The North Korean hacking group ScarCruft launched a large-scale attack in May that leveraged an Internet Explorer zero-day flaw to infect targets with the RokRAT malware and exfiltrate data.

ScarCruft (aka “APT37” or “RedEyes”) is a state-sponsored cyber-espionage threat actor known for targeting systems in South Korea and Europe, as well as North Korean human rights activists and defectors, using phishing, watering hole, and Internet Explorer zero-days.

A new joint report by South Korea’s National Cyber Security Center (NCSC) and AhnLab (ASEC) outlines a recent ScarCruft campaign dubbed “Code on Toast,” which leveraged toast pop-up ads to perform zero-click malware infections.

The flaw used in zero-day attacks is tracked as CVE-2024-38178 and is a high-severity type confusion flaw in Internet Explorer.

ASEC and NCSC, responding to the campaign, informed Microsoft immediately, and the tech giant released a security update to address CVE-2024-39178 in August 2024.

Interestingly, the researchers found that ScarCruft’s exploit was very similar to the one they used in the past for CVE-2022-41128, with the only addition being three lines of code designed to bypass Microsoft’s previous fixes.

From ‘Toast ads’ to malware

Toast notifications are pop-ups displayed in the corner of software such as antivirus or free utility programs to display notifications, alerts, or advertisements.

According to AhnLab, APT37 compromised one of the servers of a domestic advertising agency to push specially crafted ‘Toast ads’ on an unnamed free software used by a large number of South Koreans.

These advertisements included a malicious iframe that, when rendered by Internet Explorer, caused a JavaScript file named ‘ad_toast,’ to trigger remote code execution via the CVE-2024-39178 flaw in Internet Explorer’s JScript9.dll file (Chakra engine).

The malware dropped in this attack is a variant of RokRAT, which ScarCruft has been using in attacks for several years now.

RokRAT’s primary role is to exfiltrate files matching 20 extensions (including .doc, .mdb, .xls, .ppt, .txt, .amr) to a Yandex cloud instance every 30 minutes.

The malware also performs keylogging, monitors for clipboard changes, and captures screenshots (every 3 minutes).

The infection is performed via a four-step process where an equal number of payloads are injected into the ‘explorer.exe’ process, evading detection by security tools.
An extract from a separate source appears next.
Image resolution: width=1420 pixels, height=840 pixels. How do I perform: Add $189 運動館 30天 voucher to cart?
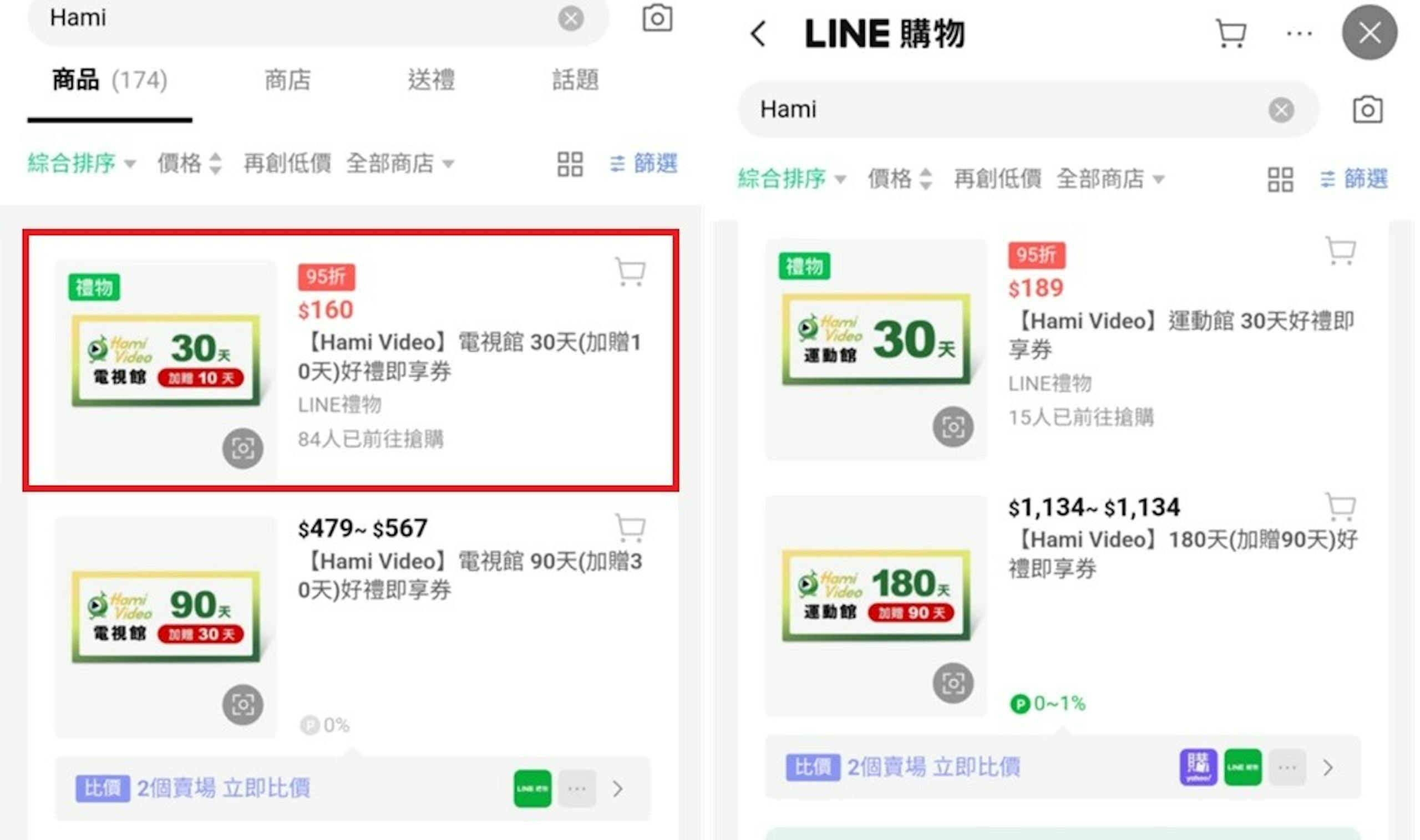[x=1340, y=251]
If Avast or Symantec antivirus is detected on the host, the malware is injected into a random executable from the C:Windowssystem32 folder instead.

Persistence is achieved by adding a final payload (‘rubyw.exe’) to the Windows startup and registering it for execution in the system’s scheduler every four minutes.
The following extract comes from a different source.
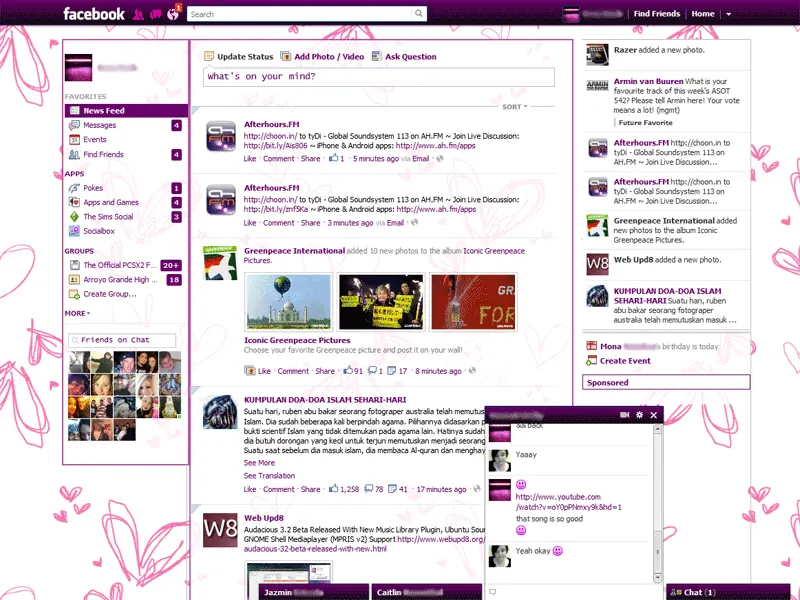Open the messages icon in top bar
Screen dimensions: 800x600
click(x=156, y=14)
Despite Microsoft announcing Internet Explorer’s retirement in mid-2022, many of the browser’s components remain in Windows or are used by third-party software, allowing threat actors to discover new vulnerabilities for use in attacks.

This may be happening without the users even realizing they’re on outdated software that can be easily exploited for zero-click attacks, laying the ground for mass-scale exploitation by knowledgeable threat actors.
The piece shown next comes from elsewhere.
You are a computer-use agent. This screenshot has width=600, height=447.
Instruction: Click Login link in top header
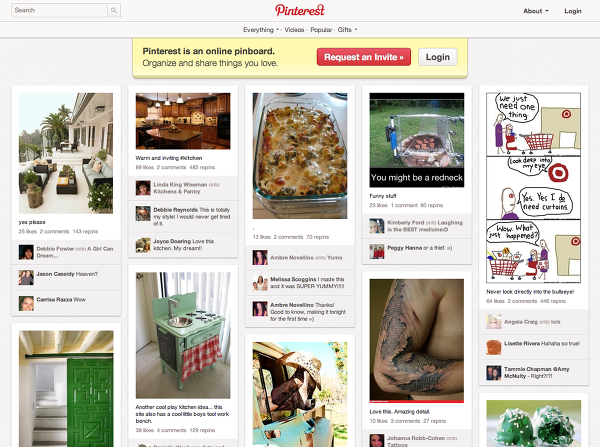click(573, 11)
What makes this worse is that even though Microsoft fixed this particular Internet Explorer flaw in August, it does not guarantee that it will be adopted immediately by tools using older components. Therefore, free software using outdated Internet Explorer components continues to put users at risk.

BleepingComputer asked ASEC about the number of impacted users and the name of the exploited free software, and we will update you with more information once available.